The American Solidarity Party (ASP) is a Christian-democratic political party in the United States. It was founded in 2011 and officially incorporated in 2016. The party has a Solidarity National Committee (SNC) and has numerous active state and local chapters. Brian Carroll was the party's nominee in the 2020 presidential election.

The American Solidarity Party has been characterized as socially conservative while supporting government intervention in economic matters. The ASP encourages social development along the lines of subsidiarity and sphere sovereignty, with a stated emphasis on "the importance of strong families, local communities, and voluntary associations". It favors fiscally progressive policies and a social market economy with a distributist character, that seeks "widespread economic participation and ownership" and providing a social safety net program.

Names and symbols 
The party's original name was inspired by its European counterparts, the Polish trade union Solidarity, and the current one reflects its more developed ideology and focus in the years since.

The ASP mascot is the pelican, a traditional symbol of charity.
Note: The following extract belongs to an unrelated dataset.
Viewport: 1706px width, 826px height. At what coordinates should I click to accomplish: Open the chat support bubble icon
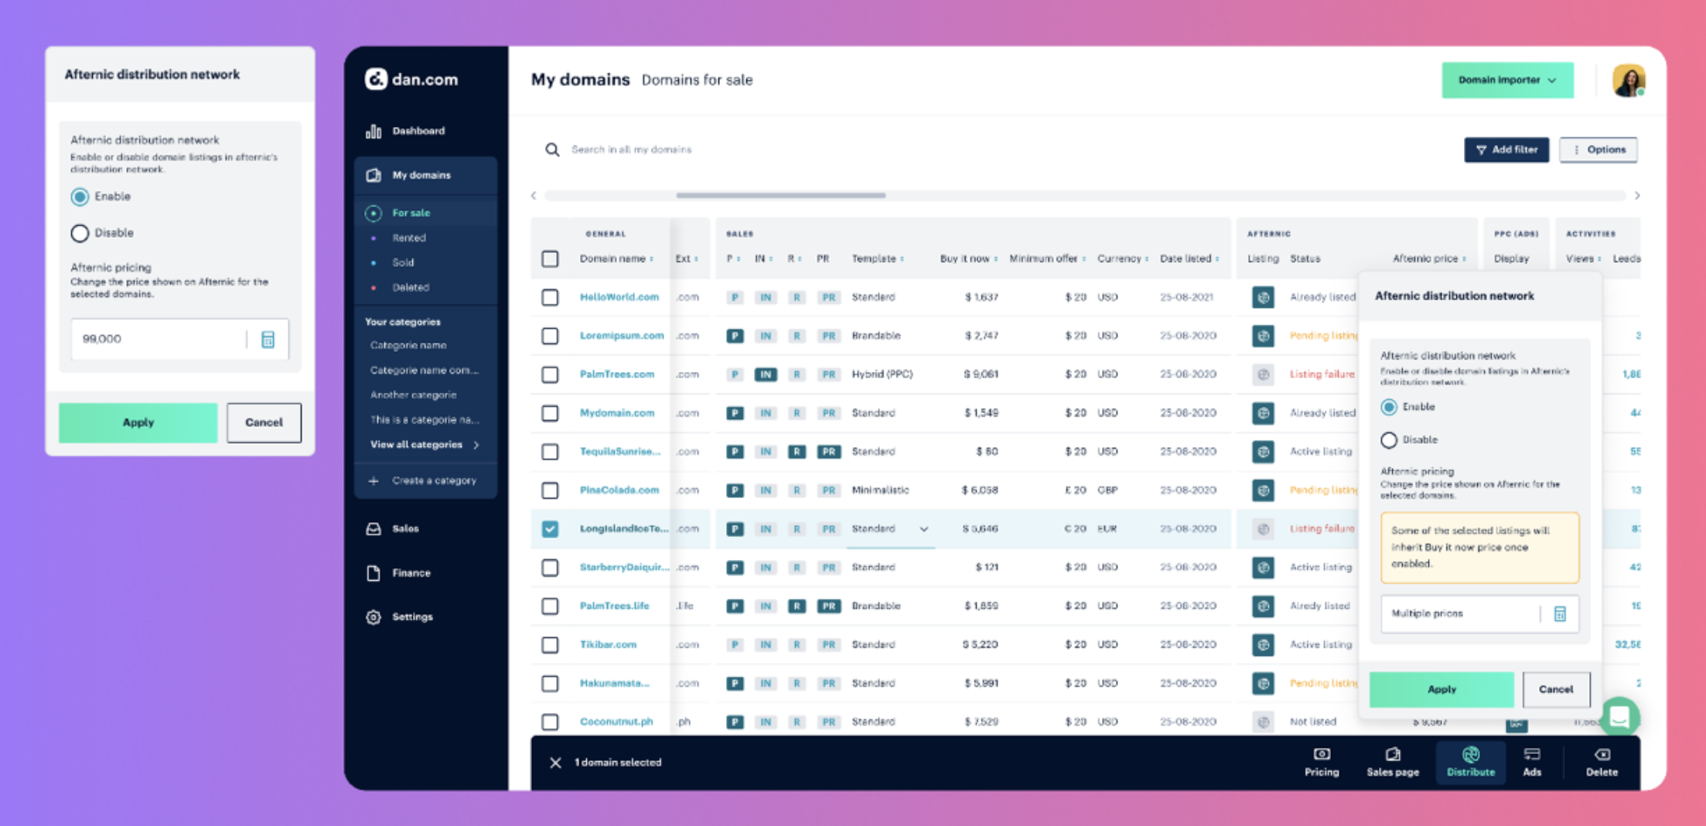tap(1619, 716)
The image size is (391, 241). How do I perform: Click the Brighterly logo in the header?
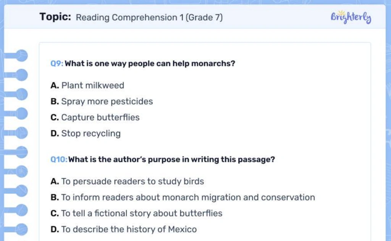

The party's political color is orange, like other Christian-democratic political parties.

On social media, ASP members use the orange heart emoji to denote their "whole-life ethic" and Christian democratic influences, similar to the rose emoji's use as a symbol for the Democratic Socialists of America.

Members of the American Solidarity Party use the demonym 'Solidarist' to refer to themselves.

History 

The ASP was founded in 2011 as the Christian Democratic Party USA (CDPUSA). In 2012, the CDPUSA endorsed the independent candidacy of Joe Schriner for president. In December 2020, the American Solidarity Party joined the board of the Coalition for Free and Open Elections (COFOE).

Ideology 
The American Solidarity Party largely adheres to the ideology of Christian democracy, which has been influenced by Catholic social teaching, Neo-Calvinist theology and the social teachings espoused by other traditions of Christianity in various parts of the world. As such, the ASP looks to the Christian democratic movements in Europe and the Americas. 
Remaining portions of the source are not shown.